魏騰飛要走,蔣教授道:“騰飛有事,那就先去忙吧!不過,平時也要多注意身體呀!”
“畢竟公司再重要,也沒有自己的身體重要。”
“多謝老師關心。”
魏騰飛和蔣教授聊了幾句,就此告辭。
不過臨走時,他是又看了袁書一眼,特意對袁書說道:“小夥子,重情重義,為了女朋友,真是什麽都敢乾啊!”
“我真是要祝你……”
他本來是要對袁書說,祝你抱得美人歸的,但是忽然想到袁書現在的情況,可是有些尷尬呢!
他是過來人,什麽情況看不出?
網上都說了,袁書是為了自己青梅竹馬的同學,來的東旦大學。
但是蔣婕顯然不是袁書青梅竹馬的同學。那麽,袁書是為了誰來的金陵呢?
章惜這個時候就在袁書身邊,人品風流,都是不在蔣婕之下。
魏騰飛一下就是明白了個八九不離十。
那他這個時候,怎麽能對袁書說心想事成,抱得美人歸?
這樣不是把蔣婕給得罪了嗎?
蔣婕這次為袁書費這麽大勁,心裡什麽意思,別人看不出嗎?
這是所有人都能看出來的秘密!
魏騰飛是暗暗搖頭,暗道袁書這小子豔福不淺!
只是,這問題他要怎麽解決呢?最難消受美人恩。
袁書要怎麽選擇?
但是,這事當然和他沒有什麽關系。
於是,魏騰飛是把話吞下去,拱手告辭了。
魏騰飛一走,蔣家就只剩下他們這幾個自己人。
蔣教授對於蔣婕袁書他們這回的事,一向是略有耳聞的。
不過對於袁書,還有自己的孫女,他還是相信的。
袁書的才華本領,他是看到了的。這樣的人,他要去貪戀別人的一首歌曲?
而自己的孫女,那是學生會乾事,能真的不分青紅皂白,就去幫助袁書嗎?
這兩個都是他身邊親眼看到,而且了解頗深的人,他不去相信,難道還要去相信一個網上的人?
不過袁書不是東旦大學的學生這事,確實讓蔣教授感到震驚,也是略為失望。
但是想到袁書的才能,就是比一般的大學生,都是有過之而無不及,蔣教授又不知道他可以對袁書失望什麽?
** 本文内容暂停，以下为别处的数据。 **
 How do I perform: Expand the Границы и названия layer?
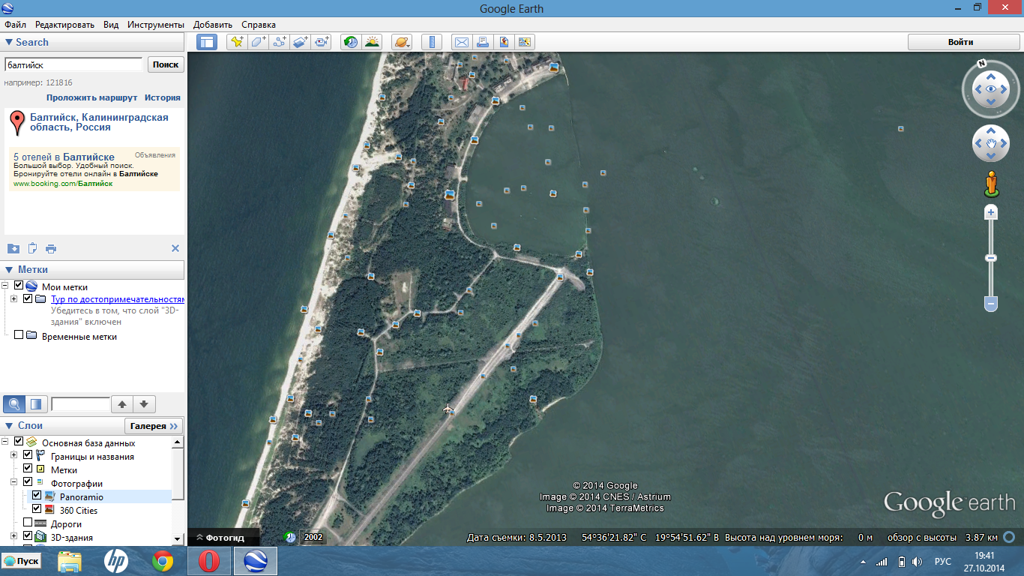pyautogui.click(x=13, y=456)
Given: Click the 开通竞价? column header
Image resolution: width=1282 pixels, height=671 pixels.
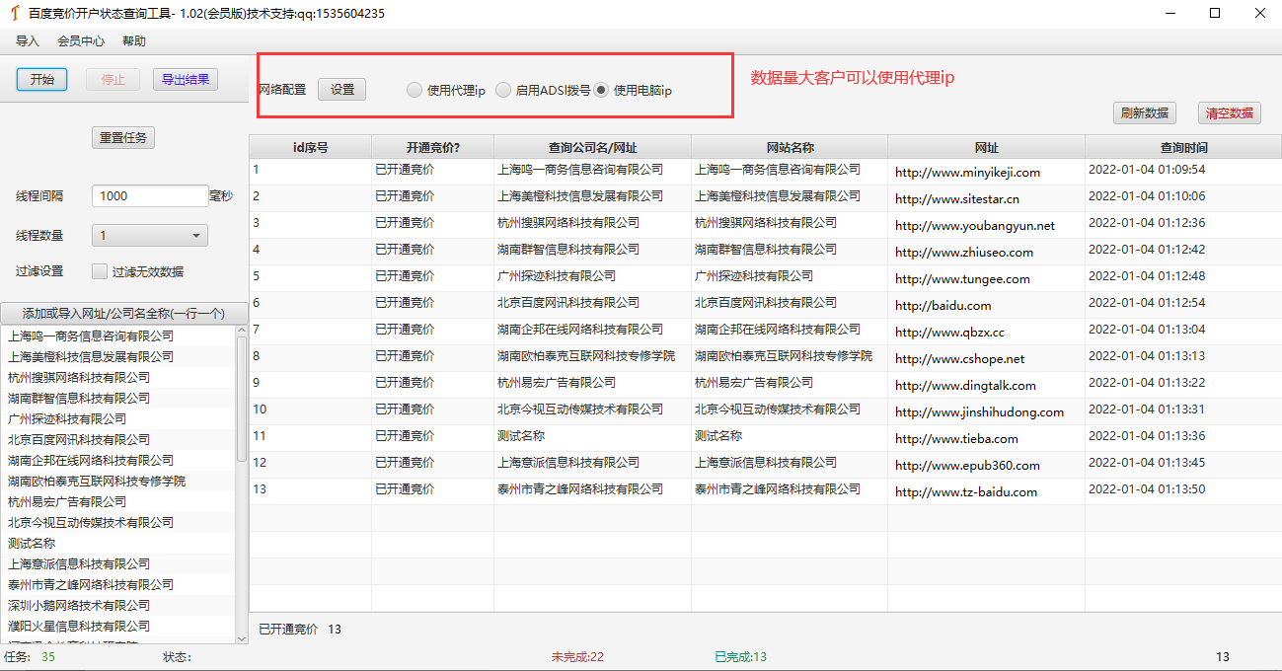Looking at the screenshot, I should [432, 147].
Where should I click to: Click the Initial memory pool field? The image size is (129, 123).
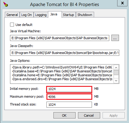coord(69,89)
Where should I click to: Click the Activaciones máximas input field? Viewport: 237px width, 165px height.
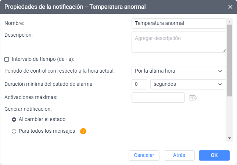(x=158, y=98)
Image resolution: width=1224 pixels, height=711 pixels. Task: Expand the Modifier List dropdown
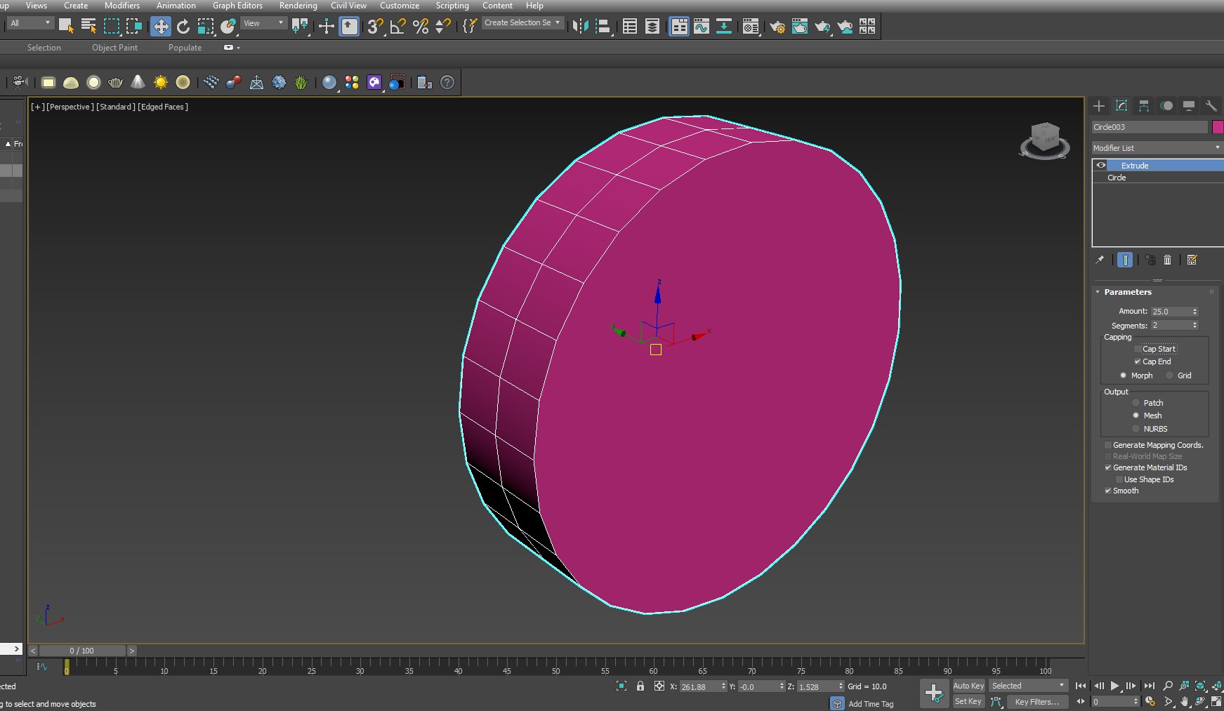coord(1156,148)
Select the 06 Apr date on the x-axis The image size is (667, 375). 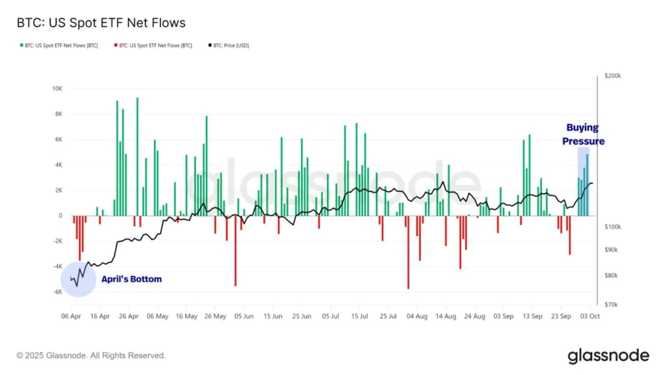pyautogui.click(x=71, y=316)

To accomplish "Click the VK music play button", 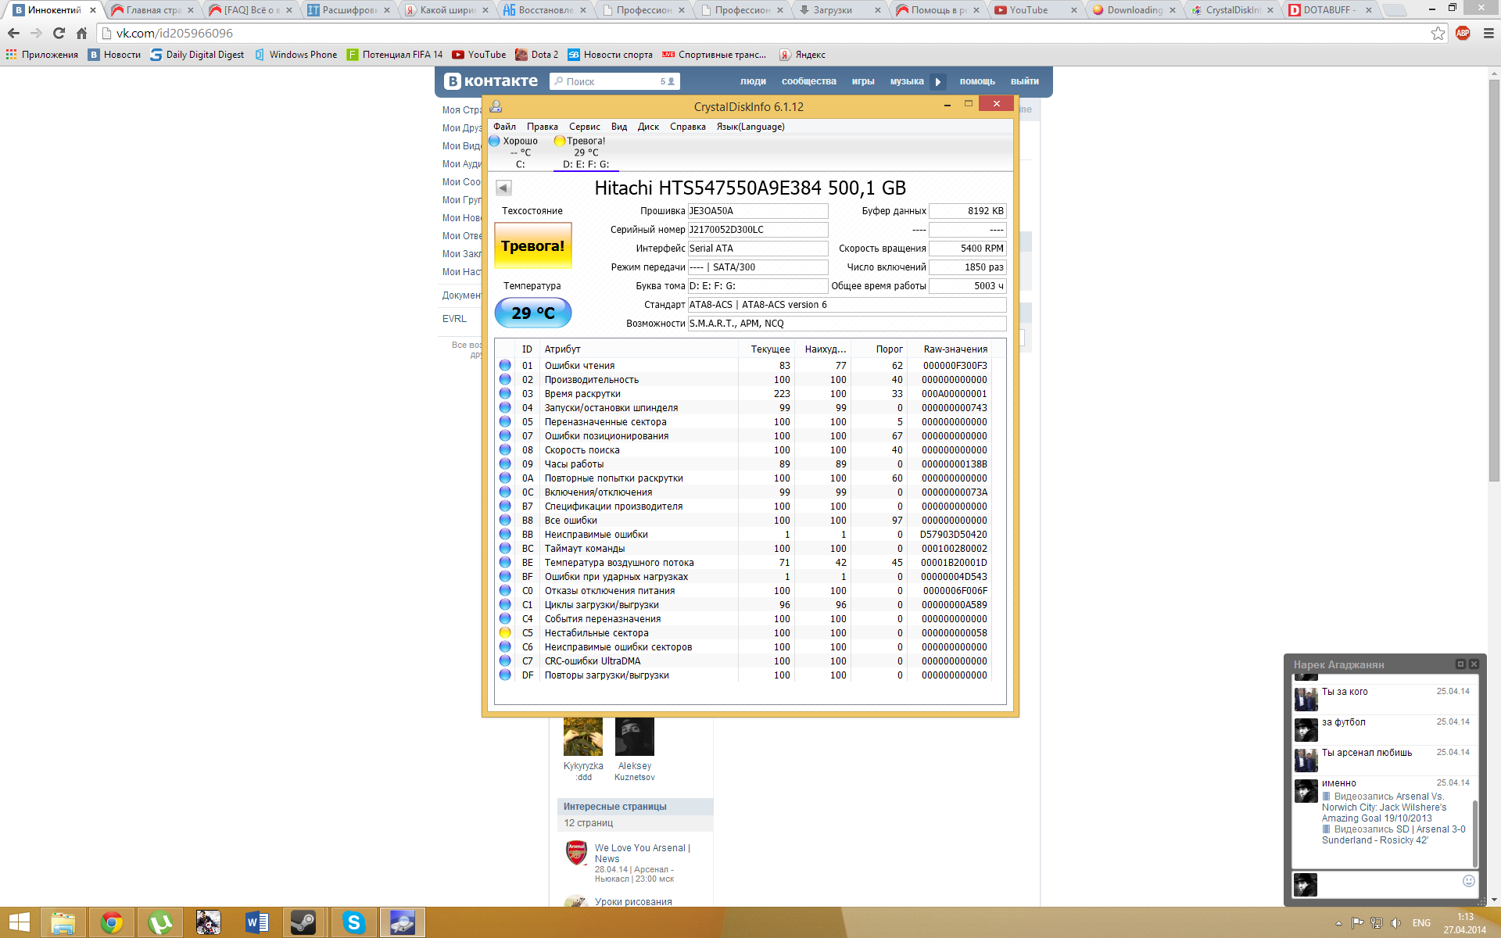I will [x=938, y=81].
如果大學生不如袁書,而袁書又不是大學生。那麽蔣教授是應該對大學生感到失望呢?還是對袁書失望?
蔣教授是被這個問題糾結住了。
而蔣婕明知袁書的真實身份,卻又不對他們家裡這兩個長輩說,這也是讓蔣教授歎氣。
自己孫女倒是真維護袁書啊,什麽都替袁書瞞著他們,真是女生外向!
然而這些,還不是蔣婕怕他們兩個老人不能理解嗎?
年輕人和老人之間,確實是有代溝的,而袁書又不是壞人。
蔣婕這也是為了大家能和睦相處!
蔣教授當然也明白孫女的苦心。
一切誰都沒有錯,錯只在大家觀念上可能有些衝突。
蔣教授現在一切都看開了,年輕人的事,就讓他們自己去處理吧!
因為成長,別人也幫年輕人不得。他現在對孫女,也不會再說什麽。
蔣婕關於袁書這事,對爺爺是感覺抱歉的。不過平時能不說就不說。
可是今天魏騰飛的到來,卻讓這件事情擺到明面上來了。
蔣婕這個時候,再不向爺爺解釋一下,
可就說不過去了。 因此她是臉孔紅紅的,正要向蔣教授述說原委,但蔣教授這時卻是將手一擺。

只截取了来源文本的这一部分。